La ville de Pikine se lance dans la transformation du typha en bio-charbon et briques de construction   
La ville de Pikine se lance dans la transformation du typha en bio-charbon et briques de construction   

SENEGAL-ENVIRONNEMENT-INITIATIVE

Dakar, 29 jan (APS) – Un projet d’économie circulaire mise en oeuvre par la ville de Pikine, vise sur la valorisation de la biomasse de typha de la réserve naturelle urbaine de la Grande Niaye de cette commune de la banlieue dakaroise, en transformant cette espèce végétale envahissante en alternative durable à l’usage du charbon de bois traditionnel, a-t-on appris de son coordonnateur, El Hadji Guèye.
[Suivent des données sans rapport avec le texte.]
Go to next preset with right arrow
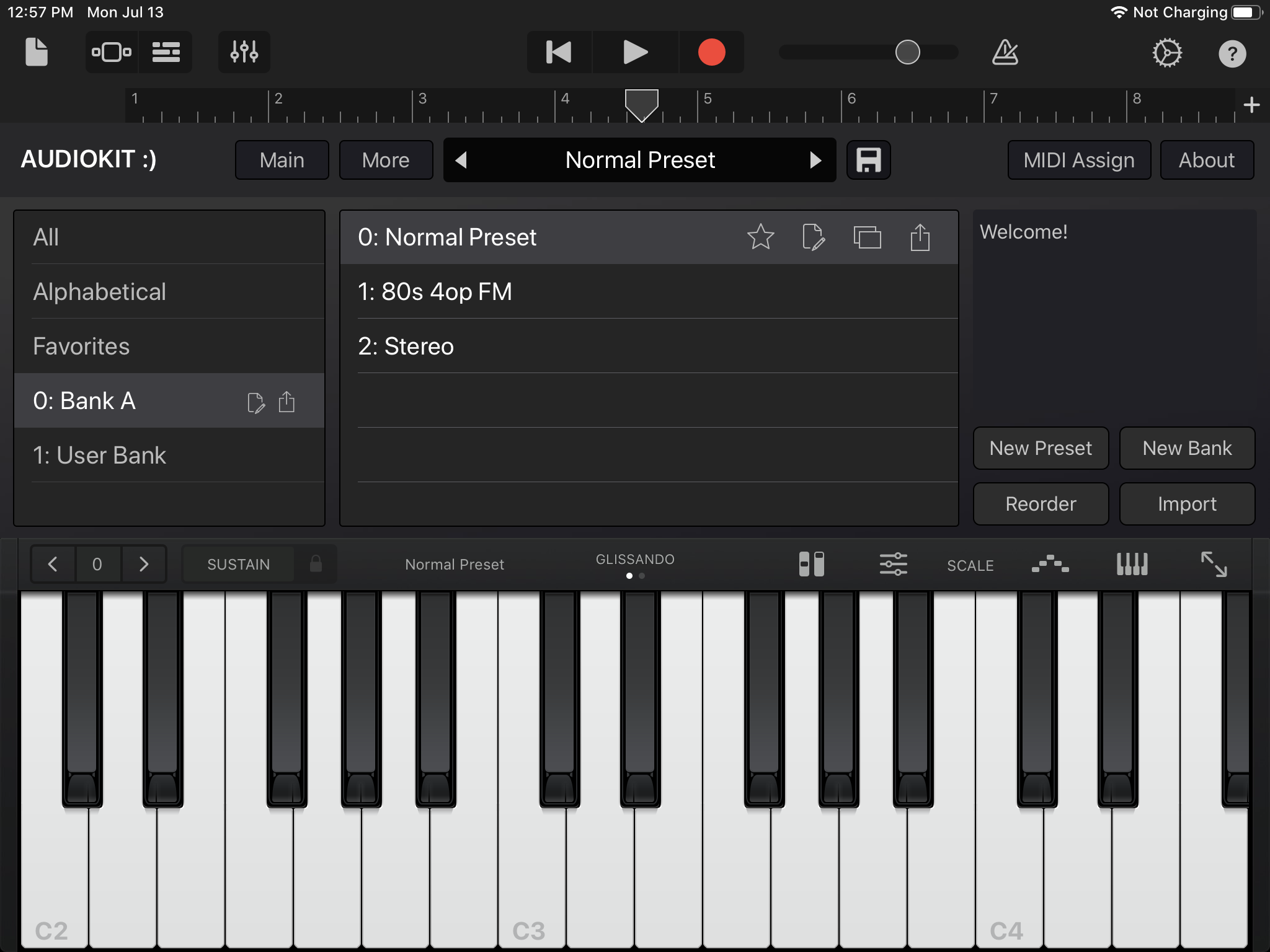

Dénommée Projet d’économie circulaire pour la valorisation de la biomasse de typha, cette initiative mise en oeuvre par la la commune de Pikine est exécutée en partenariat avec la coopération espagnole.

Il “vise à produire une énergie renouvelable à partir de la biomasse de typha collectée sur les plans d’eau de la RNU de la Grande Niaye de Pikine et transformée en bio-charbon”, a précisé son coordonnateur.

“La transformation du typha de la Réserve naturelle urbaine Grande Niaye de Pikine, communément appelée +Technopole+ en bio-charbon comme alternative au charbon de bois traditionnel offre une solution durable à la préservation de nos forêts contre la déforestation et à la lutte contre le réchauffement climatique”, a-t-il expliqué à l’APS. 

“Au-delà d’être une solution contre la déforestation, a-t-il poursuivi, il est un moyen de faciliter l’accès des ménages démunis à une énergie durable, de réduction des émissions de gaz à effet de serre et de création d’emplois verts pour les jeunes et les femmes de la commune de Pikine”.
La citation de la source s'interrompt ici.